### [WORK TO DO]
Reproduce verbatim the rows below, starting at the line containing "Task: Click the yellow Add New record icon" and ending with the last row, both ends included.

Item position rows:
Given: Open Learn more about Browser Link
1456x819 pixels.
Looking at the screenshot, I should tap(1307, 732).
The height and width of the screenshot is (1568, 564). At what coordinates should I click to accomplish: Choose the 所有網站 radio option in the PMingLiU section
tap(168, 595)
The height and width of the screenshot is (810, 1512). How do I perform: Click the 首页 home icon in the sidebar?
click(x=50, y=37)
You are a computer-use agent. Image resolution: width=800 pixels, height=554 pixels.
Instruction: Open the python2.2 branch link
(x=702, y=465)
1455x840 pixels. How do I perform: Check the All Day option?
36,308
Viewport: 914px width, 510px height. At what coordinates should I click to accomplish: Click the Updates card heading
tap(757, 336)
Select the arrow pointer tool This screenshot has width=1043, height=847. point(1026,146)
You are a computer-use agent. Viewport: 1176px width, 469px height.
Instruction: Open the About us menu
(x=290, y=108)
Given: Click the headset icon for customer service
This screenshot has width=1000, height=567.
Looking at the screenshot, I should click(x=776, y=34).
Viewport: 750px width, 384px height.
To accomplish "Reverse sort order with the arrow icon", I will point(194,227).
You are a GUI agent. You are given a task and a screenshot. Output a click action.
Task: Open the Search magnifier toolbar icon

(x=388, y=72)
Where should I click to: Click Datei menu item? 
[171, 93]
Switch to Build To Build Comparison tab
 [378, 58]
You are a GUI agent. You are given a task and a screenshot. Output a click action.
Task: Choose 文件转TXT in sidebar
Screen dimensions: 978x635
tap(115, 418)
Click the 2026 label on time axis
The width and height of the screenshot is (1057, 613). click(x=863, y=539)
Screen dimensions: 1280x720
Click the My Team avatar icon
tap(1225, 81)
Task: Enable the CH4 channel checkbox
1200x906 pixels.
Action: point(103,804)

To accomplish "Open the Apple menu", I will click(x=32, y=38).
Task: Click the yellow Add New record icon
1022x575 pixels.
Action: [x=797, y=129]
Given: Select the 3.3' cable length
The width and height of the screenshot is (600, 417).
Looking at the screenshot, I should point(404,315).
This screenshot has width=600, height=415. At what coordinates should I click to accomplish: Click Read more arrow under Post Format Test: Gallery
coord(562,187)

### [FINAL RESULT]
Task: Click the yellow Add New record icon
1022x575 pixels.
Action: [x=797, y=129]
Given: Select the 3.3' cable length
The width and height of the screenshot is (600, 417).
Looking at the screenshot, I should point(404,315).
This screenshot has width=600, height=415. At what coordinates should I click to accomplish: Click Read more arrow under Post Format Test: Gallery
coord(562,187)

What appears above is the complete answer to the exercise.